En la gesta del Manco Wenceslao -así ahora se llama Suárez, para la gloria- la mansedumbre o cortesía de ciertos rasgos (el trabajo de trenzador, el escrúpolo de no dejar sola a la madre, las dos cartas floridas, la conversación, el almuerzo) mitigan o acentúan con felicidad la tremenda fábula; tales rasgos le dan un carácter épico y aun caballeresco que no hallaremos, por ejemplo, salvo que hayamos resuelto encontrarlo, en las peleas de borracho del Martín Fierro o en la congénere y más pobre versión de Juan Muraña y el surero. Un rasgo común a los dos es, quizá, significativo. En ambas el provocador resulta derrotado. Ello puede deberse a la mera y miserable necesidad de que triunfe el campeón local, pero también, y así lo preferiríamos, a una tácita condena de la provocación en estas ficciones heroicas o, y esto sería lo mejor, a la oscura y trágica convicción de que el hombre siempre es artífice de su propia desdicha, como el Ulises del canto XXVI del Infierno. Emerson, que alabó en las biografías de Plutarco "un estoicismo que no es de las escuelas, sino de la sangre", no hubiera desdeñado esta historia.

Tendríamos, pues, a hombres de pobrísima vida, a gauchos y orilleros de las regiones ribereñas del Plata y del Paraná, creando, sin saberlo, una religión, con su mitología y sus mártires, la dura y ciega religión del coraje, de estar listo a matar y a morir. Esa religión es vieja como el mundo, pero habría sido redescubierta, y vivida, en estas repúblicas por pastores, matarifes, troperos, prófugos y rufianes. Su música estaría en los estilos, en las milongas y en los primeros tangos. He escrito que es antigua esa religión; en una saga del siglo XII se lee:

"-Dime cuál es tu fe -dijo el conde
-Creo en mi fuerza -dijo Sigmund."

Wenceslao Suárez y su anónimo contrincante y otros que la mitología ha olvidado o ha incorporado a ellos, profesaron sin duda esa fe viril, que bien puede no ser una vanidad, sino la conciencia de que en cualquier hombre está Dios.

1 De esa vieja manera de combatir a capa y espada, habla Montaigne en sus Ensayos (I, 49) y cita un pasaje de César: Sinistras sagis involvunt, gladiosque distringunt. Lugones, en la página 54 de El payador, trae un lugar análogo del romance de Bernardo del Carpio:
Revolviendo el manto al brazo,
La espada fuera a sacar.

En 1965, Astor Piazzolla y Jorge Luis Borges se unieron para crear juntos El tango
un disco en el que participaron el Quinteto de Piazzolla, Edmundo Rivero y Luis Medina Castro.

### DATOS DISPONIBLES
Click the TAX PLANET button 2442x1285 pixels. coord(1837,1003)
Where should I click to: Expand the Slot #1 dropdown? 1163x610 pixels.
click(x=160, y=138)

### TAREAS A REALIZAR
1. Responde estas preguntas sobre el texto acerca de la religión del coraje:
(a) ¿Qué nombre recibe ahora Suárez?
(b) ¿De qué siglo es la saga que se cita?
(c) ¿En qué año se unieron Astor Piazzolla y Jorge Luis Borges para crear El tango?
2. Enumera a todos los que, según el texto sobre la religión del coraje, redescubrieron y vivieron esa religión en estas repúblicas.
3. Transcribe el fragmento del texto sobre la religión del coraje que va entre "Tendríamos, pues, a" y "hombre está Dios.", ambos incluidos.
El material que acompaña al texto es independiente de él.

### SOLUCIONES
1.
(a) Manco Wenceslao.
(b) Del siglo XII.
(c) En 1965.

2. Pastores, matarifes, troperos, prófugos y rufianes.

3.
Tendríamos, pues, a hombres de pobrísima vida, a gauchos y orilleros de las regiones ribereñas del Plata y del Paraná, creando, sin saberlo, una religión, con su mitología y sus mártires, la dura y ciega religión del coraje, de estar listo a matar y a morir. Esa religión es vieja como el mundo, pero habría sido redescubierta, y vivida, en estas repúblicas por pastores, matarifes, troperos, prófugos y rufianes. Su música estaría en los estilos, en las milongas y en los primeros tangos. He escrito que es antigua esa religión; en una saga del siglo XII se lee:

"-Dime cuál es tu fe -dijo el conde
-Creo en mi fuerza -dijo Sigmund."

Wenceslao Suárez y su anónimo contrincante y otros que la mitología ha olvidado o ha incorporado a ellos, profesaron sin duda esa fe viril, que bien puede no ser una vanidad, sino la conciencia de que en cualquier hombre está Dios.